A total of two clusters were obtained from groundwater samples and represented in Fig. 5b. Cluster I includes 59% of groundwater samples and are the HCO3−-Na+, HCO3−-SO42−-Na+, SO42−-Na+ and Cl−-SO42−-Na+ type. Cluster I are freshwater samples with low TDS levels and are linked to ancient paleochannels of the alluvial system of the Ctalamochita river. Subcluster CIa includes sites DF1, DF2, DF6, DF7, DF9, DF17 and have a low concentration of TDS, HCO3‒, SO42‒, Cl‒, Na+, K+ and Mg2+. While subcluster CIb comprises DF3, DF8, DF4 and DF10 sites and has high TDS, mainly due to an increase in SO42‒ and Cl‒ concentration. Cluster II contains 41% of groundwater samples and comprises HCO3−-Na+, SO42−-Na+ and SO42−-HCO3−-Na+ type of water (Fig. 5b). In this cluster, many of the samples were brackish (high TDS content) due to the presence of fine sediments and low flow velocity, favoring the dissolution of TDS because of the longer rock-water contact time (Urseler et al., 2022b). Subcluster CIIa includes sites DF5, DF11, DF13, DF14 and DF16, which have a similar concentration of Na+, K+, Mg2+ and Ca2+ ions. Subcluster CIIb comprises DF12 and DF15 sites, characterized by high concentrations of TDS, TAlk and HCO3‒.
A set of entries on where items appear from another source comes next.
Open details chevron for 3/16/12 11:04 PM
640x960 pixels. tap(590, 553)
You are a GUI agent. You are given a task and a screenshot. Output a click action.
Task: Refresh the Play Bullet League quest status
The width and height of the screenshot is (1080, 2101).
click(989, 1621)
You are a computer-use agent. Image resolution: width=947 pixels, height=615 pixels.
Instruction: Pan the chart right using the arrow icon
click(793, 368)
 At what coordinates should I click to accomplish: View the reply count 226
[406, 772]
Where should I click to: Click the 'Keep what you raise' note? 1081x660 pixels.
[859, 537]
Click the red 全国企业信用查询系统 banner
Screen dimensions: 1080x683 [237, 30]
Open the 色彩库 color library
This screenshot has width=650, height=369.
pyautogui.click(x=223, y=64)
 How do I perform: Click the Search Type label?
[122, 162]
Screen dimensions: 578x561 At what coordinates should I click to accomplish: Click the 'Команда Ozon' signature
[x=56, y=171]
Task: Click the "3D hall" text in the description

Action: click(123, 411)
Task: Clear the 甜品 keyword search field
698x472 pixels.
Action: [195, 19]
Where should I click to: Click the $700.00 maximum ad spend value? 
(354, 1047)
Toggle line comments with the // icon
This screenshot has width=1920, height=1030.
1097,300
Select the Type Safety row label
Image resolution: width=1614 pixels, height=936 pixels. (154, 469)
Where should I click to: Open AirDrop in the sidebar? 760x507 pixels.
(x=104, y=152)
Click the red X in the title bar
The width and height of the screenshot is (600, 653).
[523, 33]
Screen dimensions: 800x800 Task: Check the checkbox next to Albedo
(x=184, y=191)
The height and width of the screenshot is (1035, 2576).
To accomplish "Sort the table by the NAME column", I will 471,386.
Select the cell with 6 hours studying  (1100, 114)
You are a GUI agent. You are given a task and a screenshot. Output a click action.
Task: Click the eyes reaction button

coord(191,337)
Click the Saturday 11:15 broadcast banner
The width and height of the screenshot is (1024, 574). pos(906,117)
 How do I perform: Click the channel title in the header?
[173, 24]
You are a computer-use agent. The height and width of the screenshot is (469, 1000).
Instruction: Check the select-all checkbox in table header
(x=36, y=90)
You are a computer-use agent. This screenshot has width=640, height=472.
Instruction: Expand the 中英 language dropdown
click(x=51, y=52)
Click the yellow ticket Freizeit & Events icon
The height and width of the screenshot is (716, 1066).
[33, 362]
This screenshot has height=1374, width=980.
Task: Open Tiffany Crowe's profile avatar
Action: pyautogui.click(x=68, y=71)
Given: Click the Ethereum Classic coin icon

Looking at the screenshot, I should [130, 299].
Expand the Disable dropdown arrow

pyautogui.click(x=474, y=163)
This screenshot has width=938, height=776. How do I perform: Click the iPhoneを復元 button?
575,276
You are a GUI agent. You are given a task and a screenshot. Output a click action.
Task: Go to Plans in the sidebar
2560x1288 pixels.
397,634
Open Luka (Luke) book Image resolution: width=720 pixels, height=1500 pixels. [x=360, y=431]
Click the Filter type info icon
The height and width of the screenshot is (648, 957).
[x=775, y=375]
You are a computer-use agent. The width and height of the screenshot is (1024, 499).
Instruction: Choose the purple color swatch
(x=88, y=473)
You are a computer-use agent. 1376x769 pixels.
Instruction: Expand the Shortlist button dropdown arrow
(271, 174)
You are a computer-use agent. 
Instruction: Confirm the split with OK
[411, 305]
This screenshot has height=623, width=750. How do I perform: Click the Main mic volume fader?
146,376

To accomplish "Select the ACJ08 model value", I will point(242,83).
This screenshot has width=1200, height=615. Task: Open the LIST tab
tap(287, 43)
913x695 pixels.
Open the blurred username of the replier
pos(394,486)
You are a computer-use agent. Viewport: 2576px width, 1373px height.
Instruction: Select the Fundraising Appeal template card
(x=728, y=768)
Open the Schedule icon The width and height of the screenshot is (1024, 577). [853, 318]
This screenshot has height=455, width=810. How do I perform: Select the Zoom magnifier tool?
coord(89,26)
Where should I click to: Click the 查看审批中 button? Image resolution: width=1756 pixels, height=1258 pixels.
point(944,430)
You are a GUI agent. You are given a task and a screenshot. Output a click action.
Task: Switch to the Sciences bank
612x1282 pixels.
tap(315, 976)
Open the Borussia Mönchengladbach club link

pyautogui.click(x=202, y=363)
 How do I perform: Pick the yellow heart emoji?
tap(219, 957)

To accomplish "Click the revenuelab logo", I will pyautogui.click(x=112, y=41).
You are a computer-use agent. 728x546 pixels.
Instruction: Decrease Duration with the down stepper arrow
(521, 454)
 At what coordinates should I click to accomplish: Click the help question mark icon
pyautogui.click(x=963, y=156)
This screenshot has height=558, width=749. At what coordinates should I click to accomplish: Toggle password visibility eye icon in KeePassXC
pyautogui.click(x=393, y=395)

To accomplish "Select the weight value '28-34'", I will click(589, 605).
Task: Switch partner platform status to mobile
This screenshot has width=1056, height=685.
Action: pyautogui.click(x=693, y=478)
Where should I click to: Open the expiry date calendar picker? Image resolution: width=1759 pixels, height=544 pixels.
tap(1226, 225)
Finally, by grouping the surface and groundwater samples from the middle-lower basin of the Ctalamochita river, two distinct clusters (cluster I and cluster II) emerged (Fig. 5c). Cluster I (CI) included groundwater samples while cluster II (CII) was formed by surface water samples, demonstrating the hydrochemical difference between both water resources. These results coincide with those previously replenished in the Stiff diagram (Fig. 3).
The cluster analysis allows us to conclude that the spatial variation of water quality is controlled by the lithology and anthropic activity of the study area, since the sites located to the NW (close to the recharge area) have a better quality compared to the sites located to the SE. Cluster analysis is a useful tool for classifying water samples in the study area and designing future spatial sampling strategies (Bouza-Deaño et al. 2008).